# What is being asked
Please write out the records from the line that contains "Given: Click the 3 Μπφ Β 16 Km/h wind text" through the line that contains "Image resolution: width=696", copying both of those lines and everything between them.
======== Input data
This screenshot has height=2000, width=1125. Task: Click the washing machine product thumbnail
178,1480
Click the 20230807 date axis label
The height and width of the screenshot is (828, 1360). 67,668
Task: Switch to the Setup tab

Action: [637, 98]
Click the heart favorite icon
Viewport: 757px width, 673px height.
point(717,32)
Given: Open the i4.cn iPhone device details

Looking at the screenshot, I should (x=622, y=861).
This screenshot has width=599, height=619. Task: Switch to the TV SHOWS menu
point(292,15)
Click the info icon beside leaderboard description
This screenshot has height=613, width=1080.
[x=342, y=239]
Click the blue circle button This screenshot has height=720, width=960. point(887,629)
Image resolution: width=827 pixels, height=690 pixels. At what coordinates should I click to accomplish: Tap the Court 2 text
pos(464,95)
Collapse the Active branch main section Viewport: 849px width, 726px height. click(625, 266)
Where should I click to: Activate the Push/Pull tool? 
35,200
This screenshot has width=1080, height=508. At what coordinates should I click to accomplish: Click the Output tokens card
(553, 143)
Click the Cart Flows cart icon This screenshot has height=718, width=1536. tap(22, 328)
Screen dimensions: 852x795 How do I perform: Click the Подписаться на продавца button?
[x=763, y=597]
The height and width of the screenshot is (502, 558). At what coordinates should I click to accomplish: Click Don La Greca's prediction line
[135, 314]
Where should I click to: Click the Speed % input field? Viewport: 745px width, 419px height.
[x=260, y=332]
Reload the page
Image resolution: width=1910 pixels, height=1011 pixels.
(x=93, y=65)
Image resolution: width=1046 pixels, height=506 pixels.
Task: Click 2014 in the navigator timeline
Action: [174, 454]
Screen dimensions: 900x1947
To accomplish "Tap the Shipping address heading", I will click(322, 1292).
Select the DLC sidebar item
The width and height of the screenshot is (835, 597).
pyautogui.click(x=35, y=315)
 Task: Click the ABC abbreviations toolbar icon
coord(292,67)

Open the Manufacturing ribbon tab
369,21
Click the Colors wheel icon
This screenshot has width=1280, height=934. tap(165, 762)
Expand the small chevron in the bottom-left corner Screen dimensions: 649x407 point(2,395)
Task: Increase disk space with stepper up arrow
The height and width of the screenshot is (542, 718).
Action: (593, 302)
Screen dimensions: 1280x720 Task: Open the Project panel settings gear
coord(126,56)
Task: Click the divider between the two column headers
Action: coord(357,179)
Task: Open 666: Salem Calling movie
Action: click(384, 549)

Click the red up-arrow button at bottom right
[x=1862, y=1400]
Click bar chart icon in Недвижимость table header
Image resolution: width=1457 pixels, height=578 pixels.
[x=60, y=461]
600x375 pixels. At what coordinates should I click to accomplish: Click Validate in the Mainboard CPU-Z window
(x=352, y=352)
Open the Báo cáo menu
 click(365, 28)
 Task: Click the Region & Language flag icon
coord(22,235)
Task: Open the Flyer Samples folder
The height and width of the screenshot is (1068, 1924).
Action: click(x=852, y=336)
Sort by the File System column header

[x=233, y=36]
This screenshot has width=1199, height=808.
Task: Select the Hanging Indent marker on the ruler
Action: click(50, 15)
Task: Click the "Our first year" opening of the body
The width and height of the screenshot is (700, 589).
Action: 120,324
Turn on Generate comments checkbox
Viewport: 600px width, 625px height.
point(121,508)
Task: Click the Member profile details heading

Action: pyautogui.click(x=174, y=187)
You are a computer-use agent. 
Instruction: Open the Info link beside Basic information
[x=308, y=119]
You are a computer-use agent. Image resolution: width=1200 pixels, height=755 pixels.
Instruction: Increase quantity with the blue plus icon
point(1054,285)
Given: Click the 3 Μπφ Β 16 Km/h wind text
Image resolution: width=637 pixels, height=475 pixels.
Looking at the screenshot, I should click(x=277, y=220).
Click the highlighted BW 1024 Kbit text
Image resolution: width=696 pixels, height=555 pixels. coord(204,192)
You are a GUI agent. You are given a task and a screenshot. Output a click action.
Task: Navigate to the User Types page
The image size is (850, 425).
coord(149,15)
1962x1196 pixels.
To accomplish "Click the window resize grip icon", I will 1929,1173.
================
# Output
Given: Click the 3 Μπφ Β 16 Km/h wind text
Image resolution: width=637 pixels, height=475 pixels.
Looking at the screenshot, I should click(x=277, y=220).
Click the highlighted BW 1024 Kbit text
Image resolution: width=696 pixels, height=555 pixels. coord(204,192)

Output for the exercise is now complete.